Et, prise d’attendrissement, Mme Hurstmonceaux ajouta :
— J’espère que vous deux aussi vous vous marierez, heureusement. Certainement, si Sylvaine le veut, elle n’y aura pas de peine, et tout le monde sait que je suis tout à fait bien disposée pour ma nièce.
— Tout le monde sait que vous êtes excellente, ma belle tante.
Et Albéric baisa très respectueusement la main de Mme Hurstmonceaux. Il trouvait qu’il lui devait au moins une amende honorable : Sylvaine se marierait, serait riche, et tout s’arrangerait parfaitement.
Sylvaine, qui, sous prétexte d’un mot à dire à son oncle, était sortie un moment, rentra pendant qu’Albéric faisait à Mme Hurstmonceaux le récit de sa visite à Richmond ; elle l’écoutait avec un extrême intérêt.
— Je suis sûre que Maud est ravie. Vous entendez, Sylvaine ? Albéric va faire le buste de Mme Duran. Mais, mon cher, combien de temps cela va-t-il vous prendre ?
Albéric confessa son incertitude sur ce point et ajouta que, d’après les lettres qu’il avait reçues le matin, il ne pouvait plus prolonger longtemps son séjour à Londres ; son père le réclamait à Escalquens ; M. Gardonne souffrait de la goutte et, au moment des vendanges, aurait besoin de son fils.
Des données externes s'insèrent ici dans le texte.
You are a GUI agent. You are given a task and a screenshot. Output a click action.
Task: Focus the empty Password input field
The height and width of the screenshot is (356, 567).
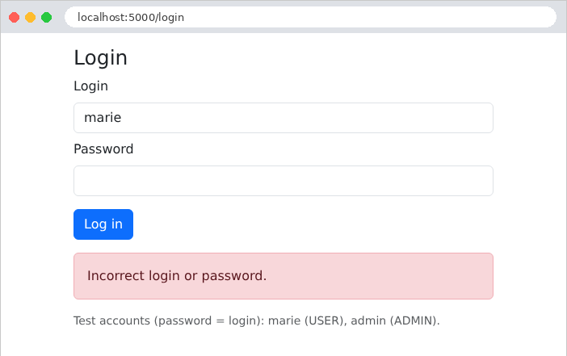click(284, 181)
— Si je vois que je ne puis arriver à terminer maintenant, je reviendrai à l’automne. Mon père, du reste, a le projet, lui aussi, de faire le voyage.
Ceci fut dit en regardant Sylvaine. Mais elle travaillait sans aucun trouble visible ; même, de temps en temps, elle donnait un grain de chènevis au bouvreuil familier dont la cage était suspendue par un cordon de soie devant la fenêtre. Mme Hurstmonceaux applaudit chaleureusement à l’idée d’un retour d’Albéric.
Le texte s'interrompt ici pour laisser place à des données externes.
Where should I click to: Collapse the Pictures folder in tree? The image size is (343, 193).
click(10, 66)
— Et, cette fois, vous descendrez chez moi. Vraiment, votre oncle a eu une singulière idée de vous laisser emmener par le colonel Blunt. Enfin, depuis qu’il est malade, le pauvre homme n’est plus du tout le même. Ne manquez pas surtout d’aller le saluer en sortant ; il est très sensible aux attentions ; aussi j’ai dit à nurse Rice : « Je veux qu’on ait toutes les attentions possibles pour le colonel. » N’est-ce pas, Sylvaine, votre oncle a tout ce qu’il peut désirer ?
Sylvaine hocha la tête affirmativement, et ce fut ainsi que se termina la visite dont elle avait tant espéré.